▶ _Page text_:
How much would you pay to see a movie? Ten bucks? Fifteen? Wait for it to hit Redbox and $1.75?

How ‘bout $10,000?

That’s how much opening-weekend tickets for Avengers: Endgame are going for on eBay in some places, according to Fandango.com. And while that might seem a bit overpriced, get this: Someone spent $15,000 for a pair of Endgame tickets in New Jersey. It makes me wonder … is the buyer worried the movie will substantially change by, say, the following weekend?

If a five-figure price tag feels a little steep for your moviegoing pleasure, you can always sign up for Red Carpet Home Cinema, which will allow you to watch first-run movies in your very own home for a mere four figures. Yes, that’s right: You can watch the likes of Shazam! or Pet Sematary in your very own bunny slippers for, say, $1,500-3,000. (Sorry, Endgame’s not an option: Disney, along with Universal and Sony Pictures, isn’t playing ball with the service. You’ll have to spend $10,000 like everyone else.)

Sure, that might seem like a lot of money. But some parents might’ve gladly paid that kind of cash to prevent the future nightmares their children will likely experience due to an unfortunate mistake at a British theater. Apparently, trailers for the upcoming horror movies Ma and Brightburn were shown before the kid-friendly animated movie, Peppa Pig: Festival of Fun. Kids were pretty traumatized. “You go to the movies and you expect it to be a safe family day out, you don’t expect her to be exposed to anything which could do harm,” said BBC journalist Charlie Jones, who took his daughter to the movie.

▶ _Dataset content_:
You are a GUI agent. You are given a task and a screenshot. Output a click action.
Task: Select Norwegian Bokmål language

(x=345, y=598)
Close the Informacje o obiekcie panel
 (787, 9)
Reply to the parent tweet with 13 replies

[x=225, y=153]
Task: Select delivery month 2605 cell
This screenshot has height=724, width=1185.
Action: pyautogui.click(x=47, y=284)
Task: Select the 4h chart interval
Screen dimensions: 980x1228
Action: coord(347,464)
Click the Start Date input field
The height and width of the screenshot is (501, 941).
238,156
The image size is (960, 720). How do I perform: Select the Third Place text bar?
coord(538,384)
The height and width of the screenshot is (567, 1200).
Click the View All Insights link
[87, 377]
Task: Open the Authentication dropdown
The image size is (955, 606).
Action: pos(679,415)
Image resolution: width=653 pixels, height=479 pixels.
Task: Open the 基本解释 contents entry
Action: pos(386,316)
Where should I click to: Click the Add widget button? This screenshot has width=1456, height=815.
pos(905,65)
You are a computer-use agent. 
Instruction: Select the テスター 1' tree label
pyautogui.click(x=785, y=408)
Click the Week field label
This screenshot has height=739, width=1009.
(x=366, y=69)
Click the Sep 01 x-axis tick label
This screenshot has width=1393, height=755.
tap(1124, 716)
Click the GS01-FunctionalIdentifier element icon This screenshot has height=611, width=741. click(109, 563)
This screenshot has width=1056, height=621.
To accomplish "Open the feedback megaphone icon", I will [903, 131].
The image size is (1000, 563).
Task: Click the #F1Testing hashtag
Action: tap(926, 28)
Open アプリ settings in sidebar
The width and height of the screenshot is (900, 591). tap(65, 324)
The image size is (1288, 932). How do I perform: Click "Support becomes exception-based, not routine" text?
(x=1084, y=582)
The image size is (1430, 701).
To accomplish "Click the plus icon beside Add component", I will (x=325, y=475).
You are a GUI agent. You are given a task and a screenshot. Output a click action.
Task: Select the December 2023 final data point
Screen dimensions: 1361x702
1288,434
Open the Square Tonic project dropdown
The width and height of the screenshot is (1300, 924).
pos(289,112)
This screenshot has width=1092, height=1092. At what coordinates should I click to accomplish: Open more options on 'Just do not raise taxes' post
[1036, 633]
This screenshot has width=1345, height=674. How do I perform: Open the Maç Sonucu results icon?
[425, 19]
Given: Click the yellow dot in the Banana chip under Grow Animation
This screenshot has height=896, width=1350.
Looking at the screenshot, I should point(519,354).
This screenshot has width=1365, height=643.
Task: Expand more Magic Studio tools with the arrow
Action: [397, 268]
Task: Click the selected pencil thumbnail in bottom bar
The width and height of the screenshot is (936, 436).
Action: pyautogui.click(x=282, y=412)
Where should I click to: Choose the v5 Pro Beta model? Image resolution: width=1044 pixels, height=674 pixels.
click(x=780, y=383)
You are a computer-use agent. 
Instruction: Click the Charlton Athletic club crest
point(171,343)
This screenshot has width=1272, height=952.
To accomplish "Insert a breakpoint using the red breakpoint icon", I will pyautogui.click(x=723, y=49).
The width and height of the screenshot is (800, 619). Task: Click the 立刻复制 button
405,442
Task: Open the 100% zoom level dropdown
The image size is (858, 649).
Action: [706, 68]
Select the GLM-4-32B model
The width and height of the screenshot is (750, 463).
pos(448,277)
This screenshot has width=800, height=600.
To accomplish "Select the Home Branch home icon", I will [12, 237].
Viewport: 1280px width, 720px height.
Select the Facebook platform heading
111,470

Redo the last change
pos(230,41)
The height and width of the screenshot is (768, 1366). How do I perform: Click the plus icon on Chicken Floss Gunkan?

▶ _List of tasks_:
- a) Decide whether each statement agrees with the column on movie prices. Answer yes or no for (i), (ii) and (iii), and quote the words of the column that settle each one. (i) A pair of Endgame tickets sold for $15,000 in New Jersey. (ii) Red Carpet Home Cinema lets viewers watch Avengers: Endgame at home. (iii) The horror trailers played before Peppa Pig: Festival of Fun at an American theater.
- b) Continue the column on movie prices from the point where it ends.

▶ _Answers to each task_:
- a)
(i) Yes: "Someone spent $15,000 for a pair of Endgame tickets in New Jersey."
(ii) No: "Sorry, Endgame’s not an option"
(iii) No: "an unfortunate mistake at a British theater"

- b)
But children are exposed to a great many harmful things today, sometimes despite their parents’ best efforts. We’ve talked often about how social media can hurt kids’ and teens’ self-esteem (turns out, it may be having an influence on NBA players, too), and some countries are actually trying to ban “weaponized” forms of online communication. And this weekend, a movie called After is rolling into theaters­—a film that some are characterizing as “Fifty Shades of Gray for teens.” Think getting kids involved into good, old-fashioned sports might be an anecdote? Some doctors are growing evermore concerned with tackling in youth football. Other experts are wondering how much homework is too much for kids.

There’s no question that children and teens today are dealing with a great many issues that their parents and grandparents never experienced. And some youth, it seems, are struggling to handle them. Suicidal behavior among children, including suicide attempts, has skyrocketed in recent years—so much so that emergency rooms saw 1.1 million visits from suicidal youth (between the ages of 5 and 18) in 2015. That’s nearly double the number of visits ERs saw just eight years earlier.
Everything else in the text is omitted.